La imagen
que está al final de estas líneas la dibujó del natural Núñez de Castro
sobre una piedra litográfica cuando el siglo XIX avanzaba por su segunda mitad.
Se trata de una delicada ermita mudéjar que estuvo en la entrada de Toledo. La
construcción, del siglo XII, era de las más antiguas de la ciudad. Que la
puerta estuviera junto al ábside es de una originalidad sorprendente. La
ermita, como puede verse en la imagen, tenía un muro a cada lado: eran las
casas del capellán y del santero.
Me encontré con esta
estampa en la Biblioteca Nacional hace ya más de veinte años, cuando escribía
un libro sobre el grabado toledano, y ahora me he vuelto a encontrar con ella.
En todo este tiempo la he recordado cada domingo cuando volvía a Toledo. Porque
la ermita, aunque cegada la puerta, vacía la hornacina, caída la cornisa,
desgastadas los ladrillos, maltrechos los arcos y desaparecido el puente que le daba acceso,
sigue estando donde estaba: saludando al visitante cuando entra en la ciudad.

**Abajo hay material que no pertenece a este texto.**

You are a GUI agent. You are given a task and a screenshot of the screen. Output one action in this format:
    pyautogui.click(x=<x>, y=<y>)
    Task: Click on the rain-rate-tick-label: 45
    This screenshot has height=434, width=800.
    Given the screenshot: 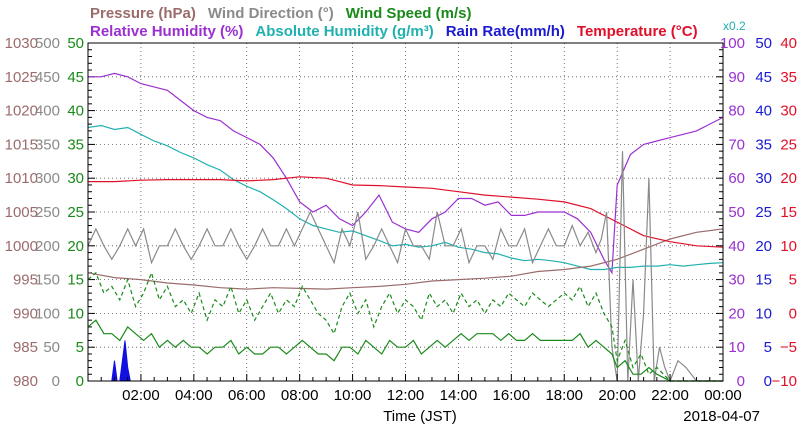 What is the action you would take?
    pyautogui.click(x=764, y=78)
     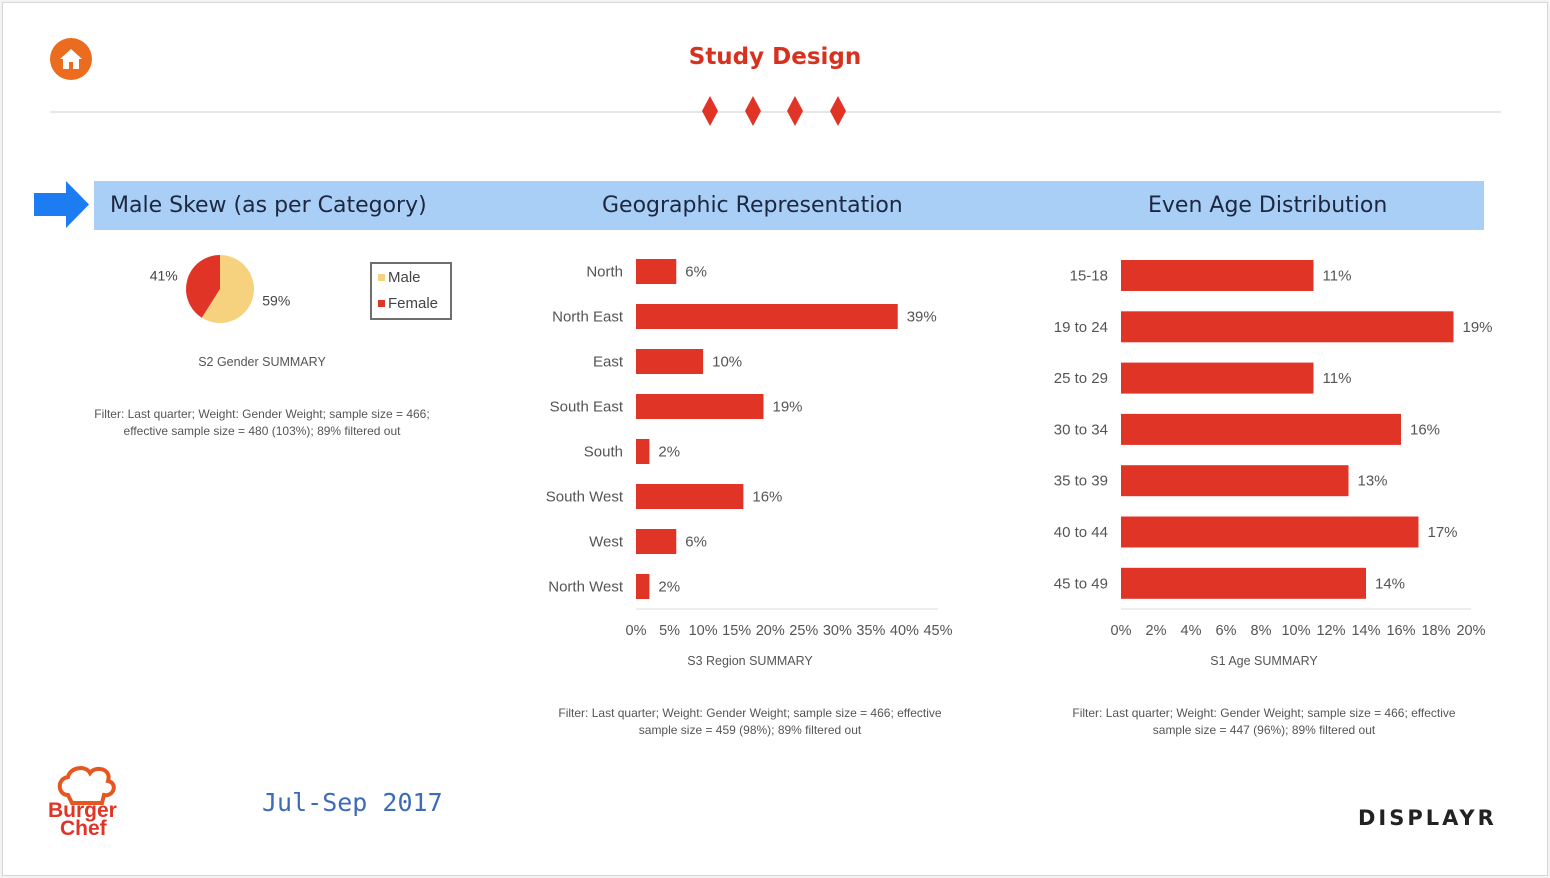 I want to click on region-category-label: North West, so click(x=586, y=588).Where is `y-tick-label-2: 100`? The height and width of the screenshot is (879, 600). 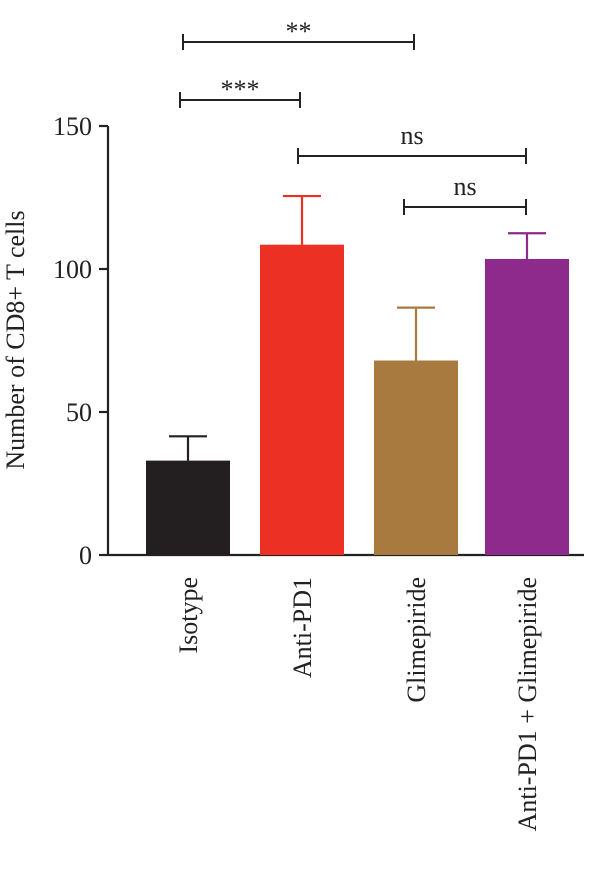 y-tick-label-2: 100 is located at coordinates (72, 270).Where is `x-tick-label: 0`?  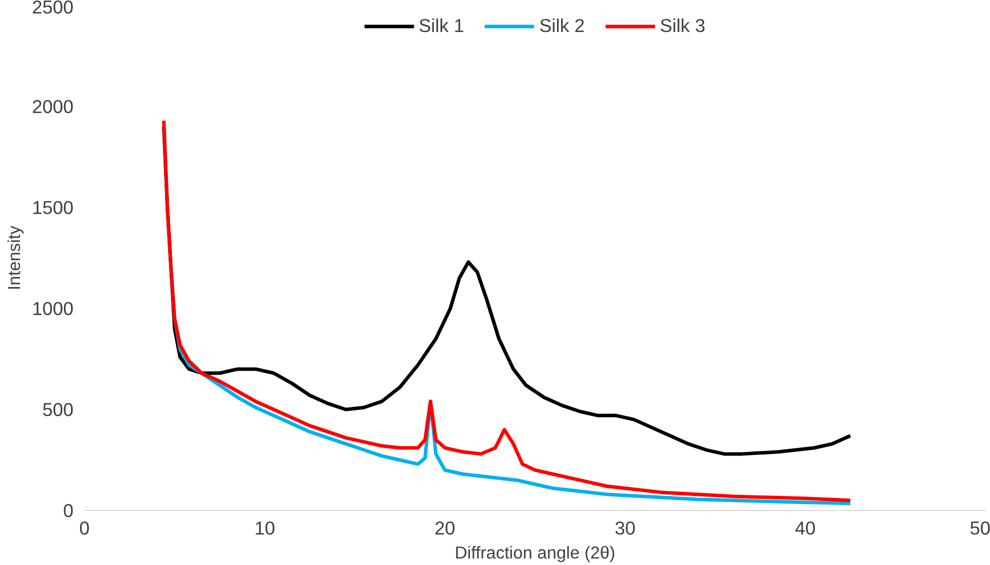 x-tick-label: 0 is located at coordinates (84, 528).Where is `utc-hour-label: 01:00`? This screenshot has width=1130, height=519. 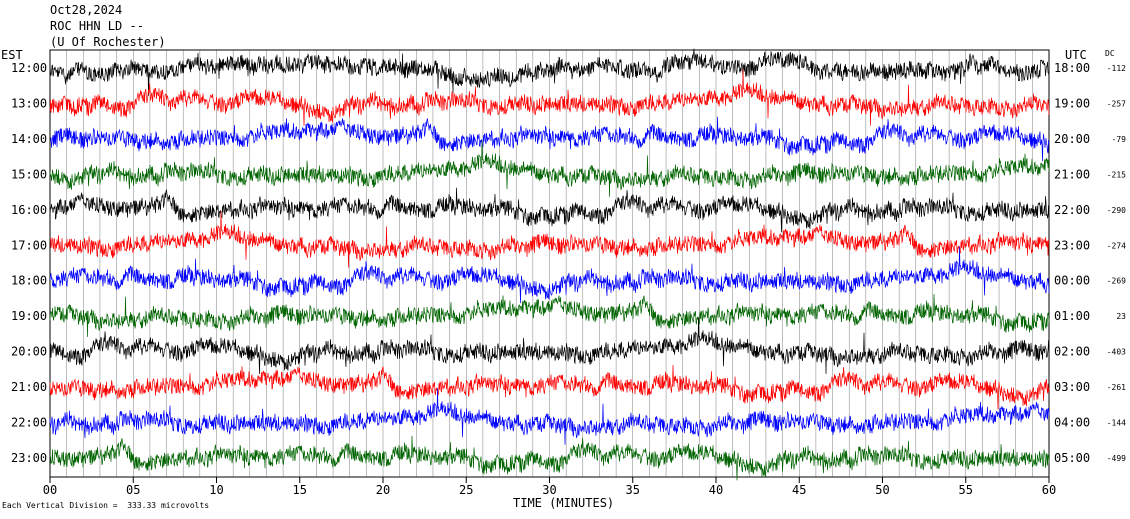 utc-hour-label: 01:00 is located at coordinates (1072, 316).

Es verdad que ahora saluda con un guiño triste: con la sonrisa mellada y la
mirada tuerta.
Sobre la imagen
mutilada por el tiempo y por la desidia he visto cada semana la imagen intacta
del grabado. Lo que la ley prohíbe –eso que llama la reconstrucción “mimética”−,
lo hacía impunemente la memoria: reconstruía la ermita tal como fue.
Si tenemos la fortuna
de que este grabado –probablemente la única imagen que se conserva− nos diga
con toda precisión cómo fue la ermita, ¿porqué no reconstruirla exactamente
así? ¿Porqué no rehacerla miméticamente, ladrillo por ladrillo, piedra por
piedra, madera por madera?
La Ley del Patrimonio Histórico prohíbe, en la
reconstrucción de los monumentos, “las confusiones miméticas”. Pues bien,
hagamos exactamente lo que la ley prohíbe: mimeticemos, imitemos, copiemos,
reproduzcamos, declaremos una guerra sin cuartel a ese nefasto artículo de la
ley, infrinjámoslo de frente y de soslayo, por la mañana, tarde y noche, por
tierra, mar y aire, por activa y por pasiva, por arriba y por abajo, a sol y a
sombra.
Ya lo constató Quevedo en
aquellos versos de tan amargo realismo: miré los muros de la patria mía, si un
tiempo fuertes ya desmoronados… Pues sí, frente al desmoronamiento, alcemos de
nuevo los muros, rehagamos la patria que fenece en ruinas, y rehagámosla tal
como fue. Convirtamos en piedra la memoria. Caminemos por la senda que lleva de
la sombra (de las ruinas) a la luz (de los muros).
Son muchas las ruinas
diseminadas por nuestros campos que están clamando por recuperar su viejo
esplendor. Naves de viejas abadías en las que ha crecido la hierba, ermitas sin
techumbre, castillos habitados ya sólo por cardos y ortigas. De muchos de ellos
hay imágenes muy precisas de cómo fueron. ¿Porqué no reconstruirlas con
fidelidad mimética, dejando a un lado el precepto absurdo que lo prohíbe?